Stored records
=-=-=
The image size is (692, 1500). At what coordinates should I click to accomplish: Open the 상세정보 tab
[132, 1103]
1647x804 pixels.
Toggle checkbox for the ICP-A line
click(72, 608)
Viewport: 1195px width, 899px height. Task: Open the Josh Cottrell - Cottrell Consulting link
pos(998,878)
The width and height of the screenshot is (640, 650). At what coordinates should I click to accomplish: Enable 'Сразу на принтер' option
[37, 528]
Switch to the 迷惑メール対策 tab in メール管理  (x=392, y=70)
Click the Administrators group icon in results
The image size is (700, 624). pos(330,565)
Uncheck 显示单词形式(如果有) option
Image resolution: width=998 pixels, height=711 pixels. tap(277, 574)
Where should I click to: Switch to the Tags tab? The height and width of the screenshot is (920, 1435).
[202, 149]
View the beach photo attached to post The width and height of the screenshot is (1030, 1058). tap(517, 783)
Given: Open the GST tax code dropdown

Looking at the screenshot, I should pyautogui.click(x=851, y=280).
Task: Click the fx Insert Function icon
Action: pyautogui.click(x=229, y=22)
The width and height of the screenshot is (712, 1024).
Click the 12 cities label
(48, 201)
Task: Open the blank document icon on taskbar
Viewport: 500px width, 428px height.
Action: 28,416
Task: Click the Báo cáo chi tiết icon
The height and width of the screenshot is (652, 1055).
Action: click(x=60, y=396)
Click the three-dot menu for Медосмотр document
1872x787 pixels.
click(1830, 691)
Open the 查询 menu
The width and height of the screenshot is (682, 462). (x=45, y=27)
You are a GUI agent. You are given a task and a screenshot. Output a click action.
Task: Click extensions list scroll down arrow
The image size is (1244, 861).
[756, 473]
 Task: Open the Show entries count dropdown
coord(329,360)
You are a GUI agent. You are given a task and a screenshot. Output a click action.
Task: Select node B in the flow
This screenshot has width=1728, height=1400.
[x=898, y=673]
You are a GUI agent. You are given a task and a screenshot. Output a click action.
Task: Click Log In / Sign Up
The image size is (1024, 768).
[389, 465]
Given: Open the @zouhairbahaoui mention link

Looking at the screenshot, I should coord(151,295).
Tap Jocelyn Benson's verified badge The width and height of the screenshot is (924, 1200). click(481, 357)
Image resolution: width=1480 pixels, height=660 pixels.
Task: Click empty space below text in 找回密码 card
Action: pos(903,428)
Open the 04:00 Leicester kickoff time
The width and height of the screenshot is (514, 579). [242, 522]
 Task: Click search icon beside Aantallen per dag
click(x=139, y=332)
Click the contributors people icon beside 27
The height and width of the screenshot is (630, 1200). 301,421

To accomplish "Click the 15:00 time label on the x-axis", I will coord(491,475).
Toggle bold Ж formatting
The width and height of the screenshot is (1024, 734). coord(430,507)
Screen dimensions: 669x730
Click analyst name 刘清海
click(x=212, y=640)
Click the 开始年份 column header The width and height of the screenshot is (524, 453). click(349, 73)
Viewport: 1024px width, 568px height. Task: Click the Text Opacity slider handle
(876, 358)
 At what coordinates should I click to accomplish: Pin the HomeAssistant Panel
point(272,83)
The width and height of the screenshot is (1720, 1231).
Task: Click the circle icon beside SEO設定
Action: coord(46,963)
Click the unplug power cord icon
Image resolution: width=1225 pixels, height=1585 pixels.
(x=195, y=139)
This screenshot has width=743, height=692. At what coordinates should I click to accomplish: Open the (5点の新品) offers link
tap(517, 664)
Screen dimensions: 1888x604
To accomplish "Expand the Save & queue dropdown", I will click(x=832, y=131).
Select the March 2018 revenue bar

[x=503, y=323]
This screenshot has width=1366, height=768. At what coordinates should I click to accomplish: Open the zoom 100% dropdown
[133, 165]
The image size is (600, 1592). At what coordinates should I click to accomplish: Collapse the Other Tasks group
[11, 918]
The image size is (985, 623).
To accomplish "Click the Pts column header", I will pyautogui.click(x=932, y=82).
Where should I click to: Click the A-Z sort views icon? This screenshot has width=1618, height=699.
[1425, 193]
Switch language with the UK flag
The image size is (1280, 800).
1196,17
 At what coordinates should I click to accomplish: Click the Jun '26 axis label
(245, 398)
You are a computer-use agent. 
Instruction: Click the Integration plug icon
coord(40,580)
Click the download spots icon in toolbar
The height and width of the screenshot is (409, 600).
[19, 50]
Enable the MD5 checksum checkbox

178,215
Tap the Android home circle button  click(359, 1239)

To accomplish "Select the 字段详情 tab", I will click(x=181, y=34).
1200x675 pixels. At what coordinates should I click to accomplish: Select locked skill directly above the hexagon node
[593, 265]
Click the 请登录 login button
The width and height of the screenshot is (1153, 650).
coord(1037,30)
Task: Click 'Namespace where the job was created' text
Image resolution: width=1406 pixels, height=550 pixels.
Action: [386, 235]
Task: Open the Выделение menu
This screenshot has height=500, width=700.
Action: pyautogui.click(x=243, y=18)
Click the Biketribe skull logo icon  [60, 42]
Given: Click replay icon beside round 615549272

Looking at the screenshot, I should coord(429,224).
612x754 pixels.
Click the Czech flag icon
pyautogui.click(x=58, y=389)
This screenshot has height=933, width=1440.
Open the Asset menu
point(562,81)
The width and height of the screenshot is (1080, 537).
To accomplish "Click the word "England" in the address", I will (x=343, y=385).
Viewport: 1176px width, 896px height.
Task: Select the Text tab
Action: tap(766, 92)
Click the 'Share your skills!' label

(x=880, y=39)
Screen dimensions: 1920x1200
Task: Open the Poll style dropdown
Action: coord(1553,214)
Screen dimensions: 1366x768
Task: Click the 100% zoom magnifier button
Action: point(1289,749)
=-=-=
# EXERCISE
Lines holding "header": count them across the data and reply with the number alone.

# EXERCISE ANSWER
2